The real problem, Dalle Molle said, came not in spite of VOV's popularity, but because of it. By the 1980s, VOV had become so popular it was synonymous with zabaione itself. "My family spent a lot of money for the trademark," he said. But soon after they bought it, every zabaione, from the version at the local bar to one scrawled in a grandmother's recipe book, came to be known as VOV. "They'd say, 'VOV was made by my mother' – but it was not VOV!"
Meanwhile, the real VOV seemed to be losing touch with its roots and losing ground to its competitors. Facing flagging sales, Dalle Molle's family eventually sold the brand themselves, and the new company moved its production to Turin – severing its deep connection to its hometown of Padua.
Then, in 2017, one final insult seemed to put a nail in the coffin of VOV's legend. A cookbook, purportedly authored by a Piedmontese chef from the Royal Court of Italy, alleged the recipe for VOV had in fact been stolen by a young Giovanni Pezziol during his apprenticeship. The book was eventually exposed as a hoax – but the damage was done. Zabov surpassed VOV in sales, and the eggnog war appeared to be over.

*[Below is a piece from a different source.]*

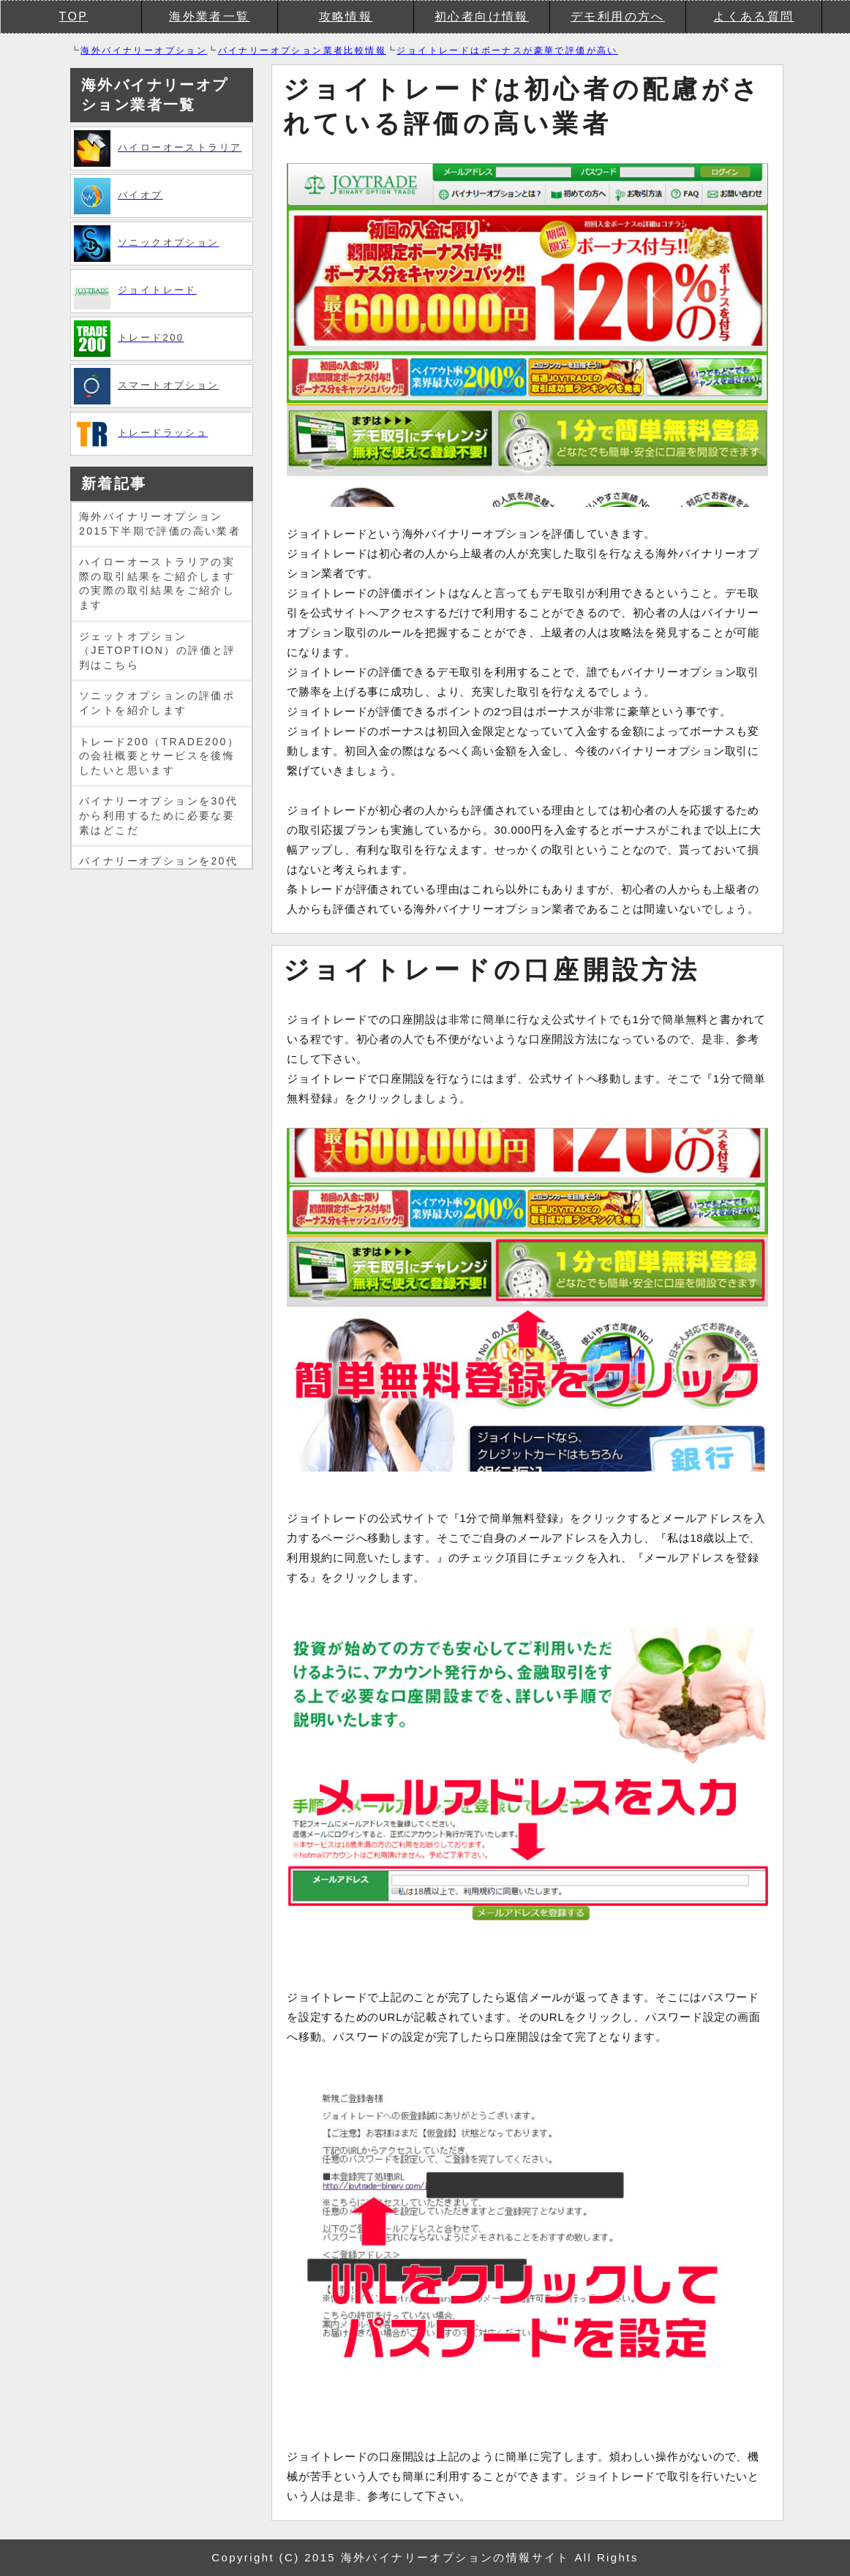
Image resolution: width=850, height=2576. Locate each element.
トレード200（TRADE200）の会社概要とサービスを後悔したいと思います (159, 756)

Today, Dalle Molle says, VOV has been all but "completely forgotten". And it's not alone – dozens of similar brands from VOV's heyday are now out of production or struggling to find a market. Over time, Dalle Molle says, Italy's artisanal liqueurs have steadily lost ground to craft beers, fancy cocktails and the ubiquitous Aperol spritz. Even the comparatively popular Cynar, an herbal concoction invented by Dalle Molle's father, has seen its sales fall precipitously. "In 1974, we sold 24 million bottles," he said. "Now, they don't sell more than four million."
But while most of Italy seems happy to leave VOV in the 1970s, there is one place where the drink still reigns supreme – in the ski towns of Italy's north.

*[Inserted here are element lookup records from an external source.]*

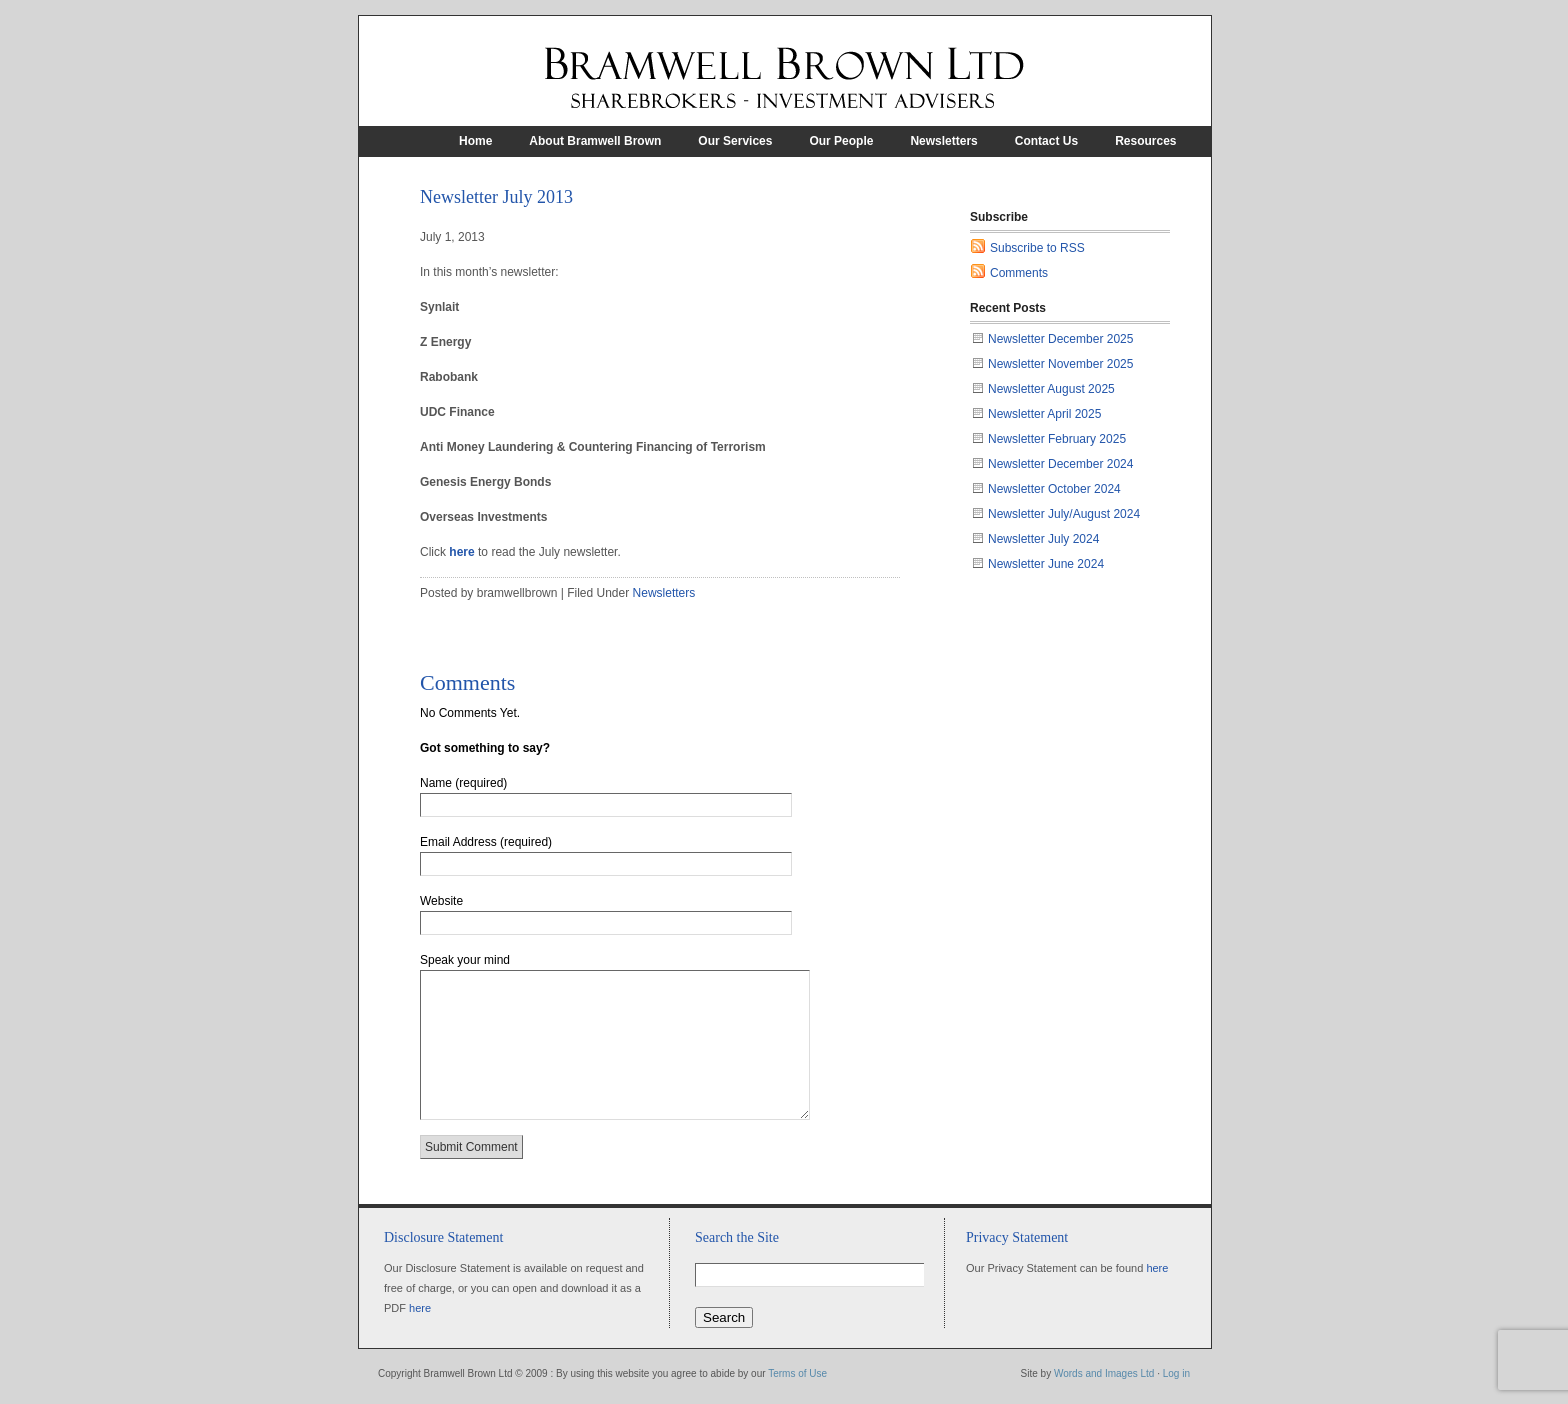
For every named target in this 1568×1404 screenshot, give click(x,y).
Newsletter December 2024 (1060, 464)
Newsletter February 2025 (1057, 439)
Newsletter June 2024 (1046, 564)
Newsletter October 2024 (1054, 489)
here (461, 552)
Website (441, 901)
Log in (1176, 1373)
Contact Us (1046, 141)
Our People (841, 141)
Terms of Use (797, 1373)
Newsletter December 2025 (1060, 339)
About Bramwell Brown (595, 141)
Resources (1145, 141)
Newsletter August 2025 (1051, 389)
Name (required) (463, 783)
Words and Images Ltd (1104, 1373)
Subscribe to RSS (1037, 248)
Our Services (735, 141)
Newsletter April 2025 (1044, 414)
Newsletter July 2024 (1043, 539)
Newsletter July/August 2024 (1064, 514)
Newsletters (943, 141)
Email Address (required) (486, 842)
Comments (1019, 273)
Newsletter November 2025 (1060, 364)
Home (475, 141)
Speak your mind (465, 960)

"At high altitudes, you feel the cold, so you need something to warm up," said Elisabetta Dotto, the locandiera (innkeeper) of the stylish Hotel Ambra in the Italian ski capital of Cortina. When tea or hot chocolate won't cut it, she said, you need "a proper drink – with a high calorie and alcohol content that puts the mind and body back on track".

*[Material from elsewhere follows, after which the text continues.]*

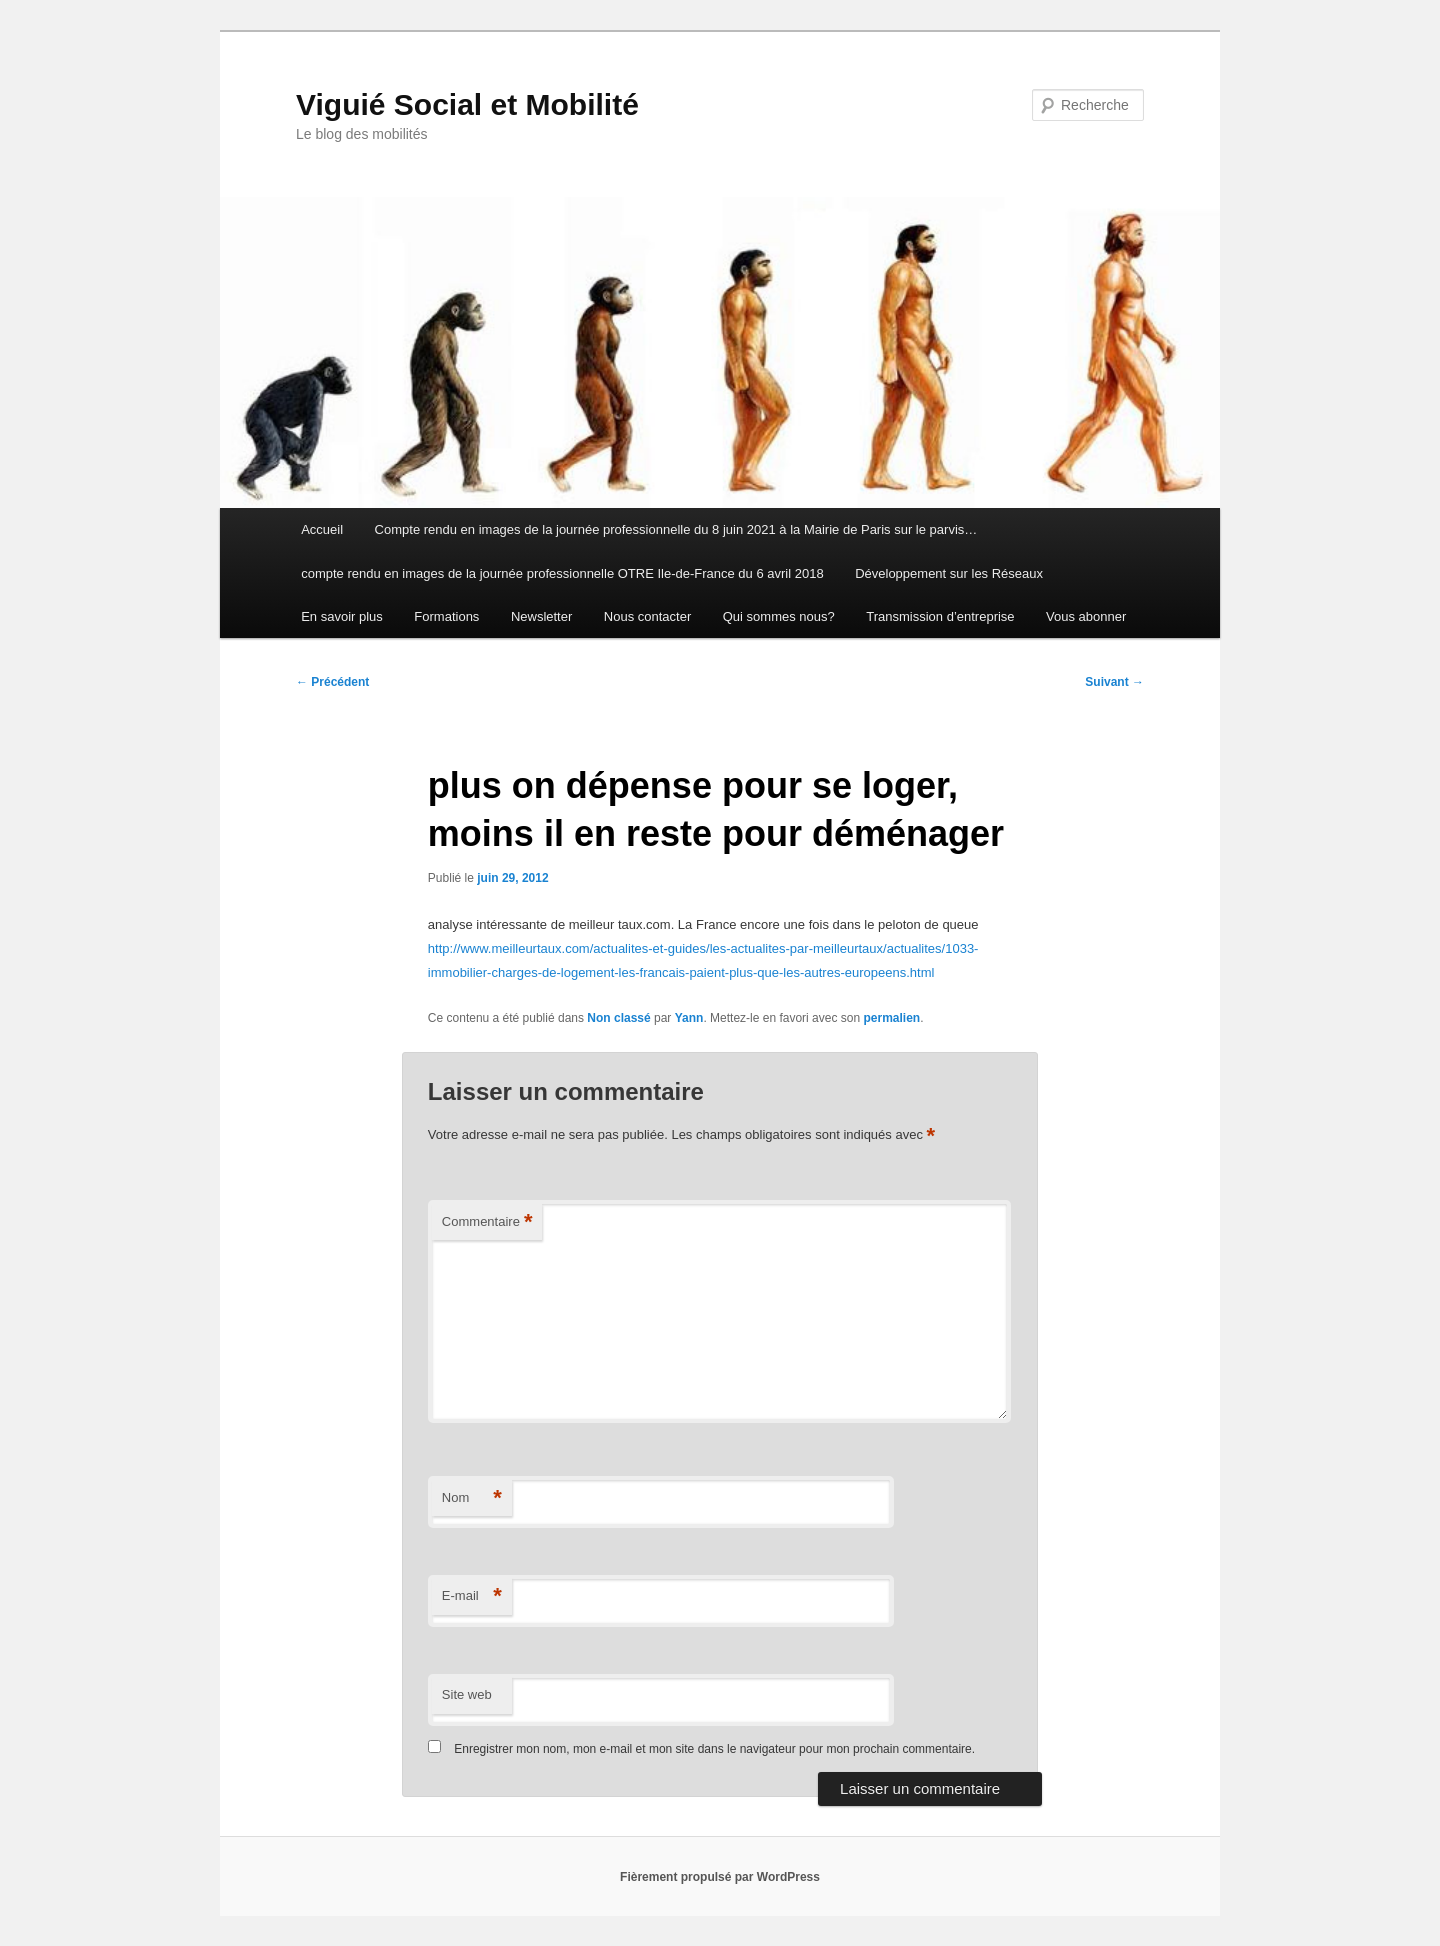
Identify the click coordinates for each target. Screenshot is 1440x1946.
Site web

Today, the Hotel Ambra's Zelda Lounge still sells its fair share of bombardino, the classic cocktail of VOV, brandy and whipped cream. But it's also trying to make its own mark, finding new uses for the forgotten concoction. Its "Warm Your Feet" cocktail mixes VOV with tropical-flavoured syrup and Italian grappa for a whole new take on the zabaione flavour.
If the story of VOV shows anything, it may be this: everyone wins in an eggnog war. Italy has no shortage of new recipes for its beloved zabaione – and no shortage of cold travellers in need of its delights.